Old & New Beginnings

There is a beauty in taking something old and making it new again, in the process of sprucing up and revitalizing and rebranding. This is not the first SQRL Club, nor is it the 2nd, actually. This is both the start of something new, and the re-starting of something that once was.

And if you’re new here, allow me to explain. 

Way back in the fall of 2021, I decided to launch my very own personal blog. I had just taken the leap from working a full-time 9-5 in South Carolina to working as a freelance writer and moving back in with my parents in New Hampshire, and I wanted, nay, needed, an outlet for the thoughts going on in my brain. I had a lot to say, and somehow confiding in my journal wasn’t enough of an outlet. I needed to know that someone heard me, that someone was listening to what I had to say even if those someones were only my close personal friends and family. 

And while this blog only lasted for a few months, it was hugely impactful for me as a growing writer, and in understanding just what it is I wanted to be doing with my life. So why did I stop? Well, the answer is both complicated and it isn’t. I stopped because I had to, because writing about what I was writing, in the way that I was writing it, left me feeling too raw and exposed. It was too angry, too riddled with my own depression and anxiety and rage at the world for the things I had endured. I wasn’t in the right headspace to be writing a blog, and I worried entirely too much about what other people might want from me and from the SQRL Club, instead of what I wanted from me and what I wanted from the creation of the SQRL Club. 

Over the last year, I have grown in ways I did not think possible. I have healed from things I don’t care to speak about and learned lessons I didn’t know I even needed to learn. I have felt joy and sorrow and grief and rage, and I’ve been able to know myself on a much deeper level because of it.

I put my trust in the universe and in myself, and it has led me back here, back to a blank page and an idea and a place where these things can all come together. 

The writing might look different, and it may be a little less intrusive of my thoughts and choices and life, but rest assured that the new and improved SQRL Club will still utilize the same raw honesty and vulnerability as was custom. I am committed to what has always been my vision for this place - a creative outlet for my writing, and a place for fun and independence and childlike joy and nostalgia. Something that is entirely of my own creation, much like the original Squirrel Club I founded as an 8 year old in my own backyard. 

Of course, the very first Squirrel Club had nothing to do with writing, though even at that age I was drafting stories and had notebooks full of future book ideas. The Squirrel Club was born of my always-present desire for leadership and my love for actual squirrels, which have been my favorite animal for as long as I can remember. There were rankings based on different types of squirrels, rules as to who could do what, and entire games of pretend orchestrated around the Squirrel Club premise. And while the very first Squirrel Club lasted all of a month or two, it was my first taste of confidence and leadership and power.

It was something that was all mine, just like the blog I created in 2021, and this new resurgence of said blog, here and now in 2023.  

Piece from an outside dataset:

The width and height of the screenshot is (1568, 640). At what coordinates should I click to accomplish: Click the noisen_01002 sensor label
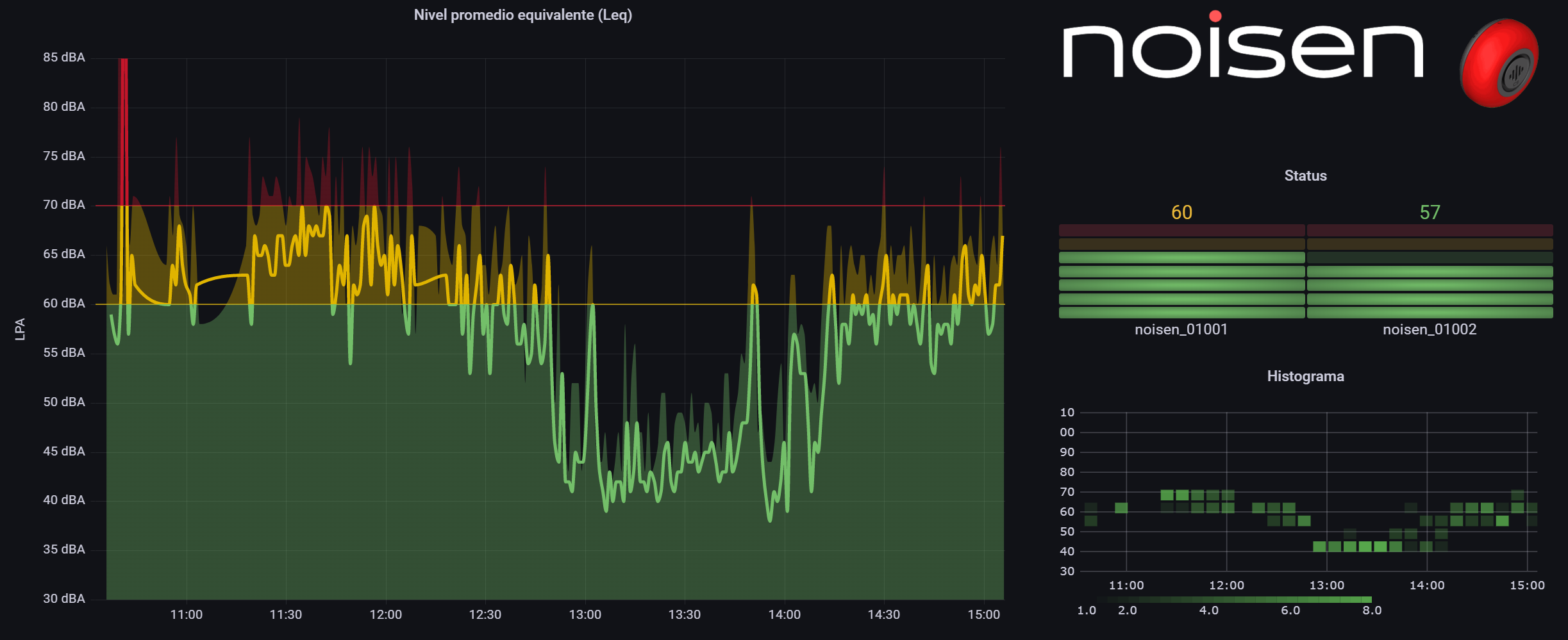click(x=1430, y=329)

I have spent the last year of my life dedicated to nothing but my own personal happiness. I chose myself again and again and again, until it was second nature, until it didn’t wrack me with guilt to do so. Getting to know the truth of exactly who I am, my wants and needs and dreams and fears, while extremely difficult, is exactly what led me back here, what led me to being the happiest I’ve ever been and on a deeply rewarding journey towards the rest of my life. Writing about it, especially like this, feels much like coming home to myself - a final merging of the person I always knew myself to be on the inside and the person the world saw me as on the outside. My hope is to bring this new sense of self into the SQRL Club, to utilize my confidence and self-assuredness to continue growing both myself and my writing.

It remains to be seen where the rest of my career and my life will take me, but I’m so grateful for your support along the way. So thank you, and of course, welcome (back) to the SQRL Club!